Chapter 6 Decision Analysis
The results from Bayesian analysis comes in the form of a posterior distribution. Classical method usually generates a single point estimate, e.g. maximum likelihood or MAP estimates.
Bayesian methods are most useful when you can carry the posterior distribution into the next step of the analysis to perform some kind of decision analysis, e.g. to compute an optimal bid in this chapter, or some kind of prediction seen in the next chapter.
Chapter 7 Prediction
The Boston Bruins Problem
In the 2010-11 National Hockey League (NHL) Finals, my beloved Boston Bruins played a best-of-seven championship series against the despised Vancouver Canucks. Boston lost the first two games 0-1 and 2-3, then won the next two games 8-1 and 4-0. At this point in the series, what is the probability that Boston will win the next game, and what is their probability of winning the championship?
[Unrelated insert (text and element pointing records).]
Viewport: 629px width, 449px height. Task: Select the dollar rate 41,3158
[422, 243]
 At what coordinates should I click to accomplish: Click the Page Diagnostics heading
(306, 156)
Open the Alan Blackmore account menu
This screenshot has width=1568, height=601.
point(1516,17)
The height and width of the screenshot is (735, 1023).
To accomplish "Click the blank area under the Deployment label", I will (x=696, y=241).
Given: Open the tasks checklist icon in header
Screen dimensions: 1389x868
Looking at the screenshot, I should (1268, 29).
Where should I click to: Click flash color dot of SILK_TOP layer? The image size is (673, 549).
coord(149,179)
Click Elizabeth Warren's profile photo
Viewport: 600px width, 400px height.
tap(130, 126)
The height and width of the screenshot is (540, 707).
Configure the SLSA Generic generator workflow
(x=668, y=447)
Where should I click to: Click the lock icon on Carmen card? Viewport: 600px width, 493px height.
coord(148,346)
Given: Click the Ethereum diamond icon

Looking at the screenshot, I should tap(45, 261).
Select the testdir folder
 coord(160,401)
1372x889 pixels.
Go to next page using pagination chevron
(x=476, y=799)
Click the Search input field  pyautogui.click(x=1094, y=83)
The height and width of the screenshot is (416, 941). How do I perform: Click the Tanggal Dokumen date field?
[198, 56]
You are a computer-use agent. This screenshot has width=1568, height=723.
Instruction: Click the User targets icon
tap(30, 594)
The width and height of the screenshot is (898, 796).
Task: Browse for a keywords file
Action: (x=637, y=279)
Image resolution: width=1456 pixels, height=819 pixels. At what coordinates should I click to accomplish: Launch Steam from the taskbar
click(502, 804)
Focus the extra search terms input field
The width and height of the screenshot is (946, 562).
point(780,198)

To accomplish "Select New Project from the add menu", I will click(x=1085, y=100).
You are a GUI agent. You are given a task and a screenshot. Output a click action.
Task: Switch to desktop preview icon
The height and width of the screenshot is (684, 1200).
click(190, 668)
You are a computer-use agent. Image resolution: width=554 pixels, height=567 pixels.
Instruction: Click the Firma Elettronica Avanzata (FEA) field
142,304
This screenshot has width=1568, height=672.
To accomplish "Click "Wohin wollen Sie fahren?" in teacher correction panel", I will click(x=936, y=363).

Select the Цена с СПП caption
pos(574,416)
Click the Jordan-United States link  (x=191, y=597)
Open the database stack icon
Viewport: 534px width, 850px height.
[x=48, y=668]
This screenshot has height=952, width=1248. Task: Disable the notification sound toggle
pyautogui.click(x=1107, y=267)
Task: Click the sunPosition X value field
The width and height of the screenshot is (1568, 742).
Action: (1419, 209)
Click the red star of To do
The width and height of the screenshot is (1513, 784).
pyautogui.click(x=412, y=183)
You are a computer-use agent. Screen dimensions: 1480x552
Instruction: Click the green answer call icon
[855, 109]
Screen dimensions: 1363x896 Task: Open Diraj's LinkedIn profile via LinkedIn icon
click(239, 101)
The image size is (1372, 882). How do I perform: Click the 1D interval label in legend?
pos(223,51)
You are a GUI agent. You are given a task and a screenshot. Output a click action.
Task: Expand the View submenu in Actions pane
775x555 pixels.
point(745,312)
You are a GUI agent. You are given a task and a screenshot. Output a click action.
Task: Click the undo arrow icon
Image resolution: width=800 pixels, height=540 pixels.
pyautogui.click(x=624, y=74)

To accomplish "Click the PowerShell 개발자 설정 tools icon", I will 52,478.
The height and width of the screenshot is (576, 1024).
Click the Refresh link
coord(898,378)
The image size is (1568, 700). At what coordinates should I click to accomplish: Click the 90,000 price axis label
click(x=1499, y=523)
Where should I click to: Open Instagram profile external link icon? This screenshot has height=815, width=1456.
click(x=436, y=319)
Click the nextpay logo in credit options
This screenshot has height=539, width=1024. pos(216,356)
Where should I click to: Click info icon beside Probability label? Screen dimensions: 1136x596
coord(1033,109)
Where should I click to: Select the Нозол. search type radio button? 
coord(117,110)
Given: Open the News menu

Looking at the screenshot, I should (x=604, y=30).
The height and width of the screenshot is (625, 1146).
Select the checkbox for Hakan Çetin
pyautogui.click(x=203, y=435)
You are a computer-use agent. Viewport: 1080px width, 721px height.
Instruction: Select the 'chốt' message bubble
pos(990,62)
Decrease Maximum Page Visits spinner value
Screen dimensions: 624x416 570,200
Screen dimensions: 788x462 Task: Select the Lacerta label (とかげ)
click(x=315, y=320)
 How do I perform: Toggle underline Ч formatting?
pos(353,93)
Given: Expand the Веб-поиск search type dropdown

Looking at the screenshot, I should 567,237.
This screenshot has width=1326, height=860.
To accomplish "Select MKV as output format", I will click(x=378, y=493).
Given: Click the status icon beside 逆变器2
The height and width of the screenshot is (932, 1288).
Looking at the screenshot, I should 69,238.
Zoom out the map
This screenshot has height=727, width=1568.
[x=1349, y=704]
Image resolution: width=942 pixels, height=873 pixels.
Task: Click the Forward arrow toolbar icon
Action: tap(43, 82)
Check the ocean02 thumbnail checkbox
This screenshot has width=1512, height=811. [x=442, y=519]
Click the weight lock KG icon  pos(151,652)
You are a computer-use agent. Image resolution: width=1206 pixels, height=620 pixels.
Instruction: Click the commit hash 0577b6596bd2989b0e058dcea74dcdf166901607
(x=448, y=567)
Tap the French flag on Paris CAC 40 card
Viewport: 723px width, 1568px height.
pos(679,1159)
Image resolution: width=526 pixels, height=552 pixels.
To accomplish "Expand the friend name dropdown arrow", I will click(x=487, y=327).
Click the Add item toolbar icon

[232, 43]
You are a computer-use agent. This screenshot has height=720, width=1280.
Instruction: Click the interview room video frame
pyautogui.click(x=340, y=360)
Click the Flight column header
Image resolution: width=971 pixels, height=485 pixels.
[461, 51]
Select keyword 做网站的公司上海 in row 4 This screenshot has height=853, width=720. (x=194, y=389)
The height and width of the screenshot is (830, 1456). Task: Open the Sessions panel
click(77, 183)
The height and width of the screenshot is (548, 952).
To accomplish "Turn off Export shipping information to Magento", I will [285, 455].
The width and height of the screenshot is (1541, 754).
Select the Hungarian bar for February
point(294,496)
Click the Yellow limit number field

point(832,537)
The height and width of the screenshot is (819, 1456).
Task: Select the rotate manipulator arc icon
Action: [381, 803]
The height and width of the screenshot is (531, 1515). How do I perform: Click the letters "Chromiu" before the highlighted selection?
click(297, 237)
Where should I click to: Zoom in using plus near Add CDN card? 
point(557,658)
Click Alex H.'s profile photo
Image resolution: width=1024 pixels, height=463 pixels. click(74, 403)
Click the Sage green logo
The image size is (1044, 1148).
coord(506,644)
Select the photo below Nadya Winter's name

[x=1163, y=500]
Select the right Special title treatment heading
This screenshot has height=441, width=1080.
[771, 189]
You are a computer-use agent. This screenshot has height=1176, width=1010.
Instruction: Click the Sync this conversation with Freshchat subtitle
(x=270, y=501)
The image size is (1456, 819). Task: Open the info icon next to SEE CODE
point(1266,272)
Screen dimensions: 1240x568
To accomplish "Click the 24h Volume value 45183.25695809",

The following assumptions are used:
- goal scoring in hockey is at least approximately a Poisson process
- each team has some long-term average goals per game, denoted λ
Given these assumptions, the strategy for answering this question is
Use statistics from previous games to choose a prior distribution for λ. From http://www.nhl.com, it is roughly Gaussian, i.e. $N(\mu, \sigma^2)$ with $\mu=2.7, \sigma=0.3$.
Use the score from the first four games to estimate λ for each team.
Use the posterior distributions of λ to compute distribution of goals for each team, the distribution of the goal differential, and the probability that each team wins the next game.
Compute the probability that each team wins the series.
The following code shows the steps using pyMC library.
%matplotlib inline
import pymc as pm
import numpy as np
from IPython.core.pylabtools import figsize
from matplotlib import pyplot as plt
names = ['buins', 'canucks']
scores = [np.array([0,2,8,4]), np.array([1,3,1,0])]
N = len(scores)
lam = [pm.Normal('lambda_%s' % names[i], mu=2.7, tau=1/0.3**2) for i in range(N)]
games = [pm.Poisson('games_%s' % names[i], mu=lam[i], value=scores[i], observed=True) for i in range(N)]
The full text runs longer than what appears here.